Lieutenant-Colonel David W. Baine (August 29, 1829 – June 30, 1862) was an American lawyer and Confederate veteran. He was a lawyer in Hayneville, Alabama, and an advocate of secession. He was the namesake of Baine County, Alabama, now known as Etowah County, Alabama.

Early life
David W. Baine was born on August 29, 1829 in Connecticut. His father, John McBain, was a Scottish immigrant from Dunfermline and a Methodist preacher. His mother, Maria Adkins, descended from an old Puritan family.

Baine graduated from Allegheny College at the age of 17.

Career
Baine began his career as a schoolteacher in Centre, Alabama in 1848. By 1855, he became a lawyer thanks to the influence of Thomas B. Cooper. A year later, he moved to Hayneville, Alabama. He quickly became the commanding officer (“general”) of a local band of militia, the Hayneville Guards. He also shared an office with William L. Yancey in Montgomery, Alabama. He was a delegate from Lowndes County, Alabama at the 1860 Democration National Convention, where he supported the secession of Alabama from the Union.

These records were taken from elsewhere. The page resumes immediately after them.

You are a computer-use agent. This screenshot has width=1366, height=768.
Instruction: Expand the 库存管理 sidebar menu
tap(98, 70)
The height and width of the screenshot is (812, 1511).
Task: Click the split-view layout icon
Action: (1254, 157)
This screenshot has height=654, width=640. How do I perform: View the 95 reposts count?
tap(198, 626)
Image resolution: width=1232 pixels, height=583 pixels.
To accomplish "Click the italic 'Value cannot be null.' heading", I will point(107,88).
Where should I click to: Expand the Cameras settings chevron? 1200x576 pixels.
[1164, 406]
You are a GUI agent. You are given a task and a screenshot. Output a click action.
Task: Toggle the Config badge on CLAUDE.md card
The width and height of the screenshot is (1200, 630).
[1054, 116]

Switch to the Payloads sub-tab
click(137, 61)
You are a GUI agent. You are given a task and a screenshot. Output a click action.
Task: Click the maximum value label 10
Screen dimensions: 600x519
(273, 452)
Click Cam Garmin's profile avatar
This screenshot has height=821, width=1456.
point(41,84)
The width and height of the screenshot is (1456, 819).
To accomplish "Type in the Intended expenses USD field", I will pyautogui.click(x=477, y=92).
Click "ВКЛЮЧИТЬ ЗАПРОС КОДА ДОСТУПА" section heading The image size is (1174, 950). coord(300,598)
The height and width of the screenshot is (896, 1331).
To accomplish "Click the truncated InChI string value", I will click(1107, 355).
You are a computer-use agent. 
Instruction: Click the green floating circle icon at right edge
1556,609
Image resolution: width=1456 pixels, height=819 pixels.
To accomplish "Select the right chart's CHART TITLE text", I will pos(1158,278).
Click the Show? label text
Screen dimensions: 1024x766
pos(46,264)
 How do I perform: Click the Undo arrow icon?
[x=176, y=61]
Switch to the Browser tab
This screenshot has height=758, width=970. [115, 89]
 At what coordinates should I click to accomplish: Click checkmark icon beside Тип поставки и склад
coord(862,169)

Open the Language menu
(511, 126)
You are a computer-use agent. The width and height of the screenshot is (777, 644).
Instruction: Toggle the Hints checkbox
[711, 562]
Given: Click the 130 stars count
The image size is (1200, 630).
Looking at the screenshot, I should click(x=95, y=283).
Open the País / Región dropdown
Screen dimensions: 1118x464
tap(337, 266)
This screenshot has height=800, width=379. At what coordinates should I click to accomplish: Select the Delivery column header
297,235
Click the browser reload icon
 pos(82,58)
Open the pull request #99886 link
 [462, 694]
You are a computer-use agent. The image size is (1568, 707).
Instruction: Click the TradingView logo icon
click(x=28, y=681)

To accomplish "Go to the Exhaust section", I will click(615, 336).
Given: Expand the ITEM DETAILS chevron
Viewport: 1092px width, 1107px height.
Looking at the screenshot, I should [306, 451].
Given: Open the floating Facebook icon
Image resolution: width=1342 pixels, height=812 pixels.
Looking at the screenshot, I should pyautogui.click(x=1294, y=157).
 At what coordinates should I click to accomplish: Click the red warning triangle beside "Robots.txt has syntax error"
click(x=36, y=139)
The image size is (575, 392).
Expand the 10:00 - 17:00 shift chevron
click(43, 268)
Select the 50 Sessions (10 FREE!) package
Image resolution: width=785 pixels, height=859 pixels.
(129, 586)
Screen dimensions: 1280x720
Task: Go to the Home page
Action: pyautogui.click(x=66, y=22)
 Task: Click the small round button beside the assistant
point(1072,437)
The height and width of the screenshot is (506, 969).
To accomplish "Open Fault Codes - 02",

During the American Civil War of 1861-1865, Baine joined the Confederate States Army by enlisting in the 1st Regiment Alabama. On August 1, 1861, he became a Lieutenant Colonel in the 14th Regiment Alabama. He was first stationed in Camp Jones, Huntsville, Alabama, and he was transferred to Richmond, Virginia on November 4, 1861. He took part in the Seven Days Battles of June–July 1862, where he commanded the 14th Regiment Alabama alongside General James Longstreet's 5th brigade. His last military action was at the Battle of Frazier's Farm.

Personal life and death
Baine married Mary Powell Hogue, a Southern belle. They had two daughters, Mary (born 1850) and Mildred (born 1855), and a son, Thomas Cooper (born 1860). They resided on Washington Street in Hayneville, Alabama.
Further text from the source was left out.